All people are ultimately incorporated, by the end of their lives, into one of two great corporate bodies: the Mystical Body of Christ (MBC) or the Mystical Body of Anti-Christ (MBAC). Each of these bodies seeks also to incorporate the Global Person. The distinction between the MCB and the MBAC is made with exceptional clarity by St. Thomas Aquinas, in De Venerabili Sacramento Altaris (translated by H.A. Rawes): “there are two mystical bodies in the world, namely, the mystical Body of Christ and the mystical body of the devil or Antichrist, to one of which all men in the world belong. [. . .] The mystical Body of Christ is the Holy Church, His Spouse, pure and faithful. He is the head of this Church, and all the faithful without mortal sin are His members. [. . .] On the other hand, the body of the devil is the whole assembly of the wicked men, who are, as it were, his adulterous nurse. He is their head, and all the wicked are his members. [. . .] Jesus, by His own work, and by the work of His servants, is always seeking to cut men off from the body of the devil, and incorporate them in His own. So the devil by his own work, and by the work of his servants, is always seeking to draw away the members of Christ, and join them to the vile members of his harlot” (99). McLuhan speaks of the MBC in the Playboy interview referred to above: “In a Christian sense, this [“Psychic communal integration”] is merely a new interpretation of the mystical body of Christ; and Christ, after all, is the ultimate extension of man” (262). McLuhan seems to reference the MBAC a 1969 letter to Jacques Maritain, writing, “Electronic information environments being utterly ethereal fosters [sic] the illusion of the world as a spiritual substance. It is now a reasonable facsimile of the mystical body, a blatant manifestation of the Anti-Christ. After all, the Prince of this World is a very great electric engineer” (72).
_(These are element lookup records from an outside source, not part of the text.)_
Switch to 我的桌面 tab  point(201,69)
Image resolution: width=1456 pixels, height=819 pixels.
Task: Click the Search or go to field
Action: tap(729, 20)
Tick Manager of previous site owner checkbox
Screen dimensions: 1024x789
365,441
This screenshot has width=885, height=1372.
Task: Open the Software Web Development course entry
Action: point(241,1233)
The Mystical Body of Christ is the Church understood as a single corporate entity stretching from our material realm, through Purgatory, to Heaven. At baptism, we are incorporated into the Mystical Body. The Head of the Mystical Body is Jesus Christ, and the Soul of the Mystical Body is the Holy Spirit. The Mystical Body on Earth is the Church Militant; the Mystical Body in Purgatory is the Church Suffering or Church Expectant; and the Mystical Body in Heaven is the Church Triumphant. The members of these three parts of the Church form the Communion of Saints within the Mystical Body.

Communication between the parts of the Mystical Body occurs primarily through the sacraments and the medium of prayer. Communication within the Church Militant (the Mystical Body on Earth) and between the Church Militant and those outside the Church, makes use of all the usual “earthly” forms of media we have at our disposal.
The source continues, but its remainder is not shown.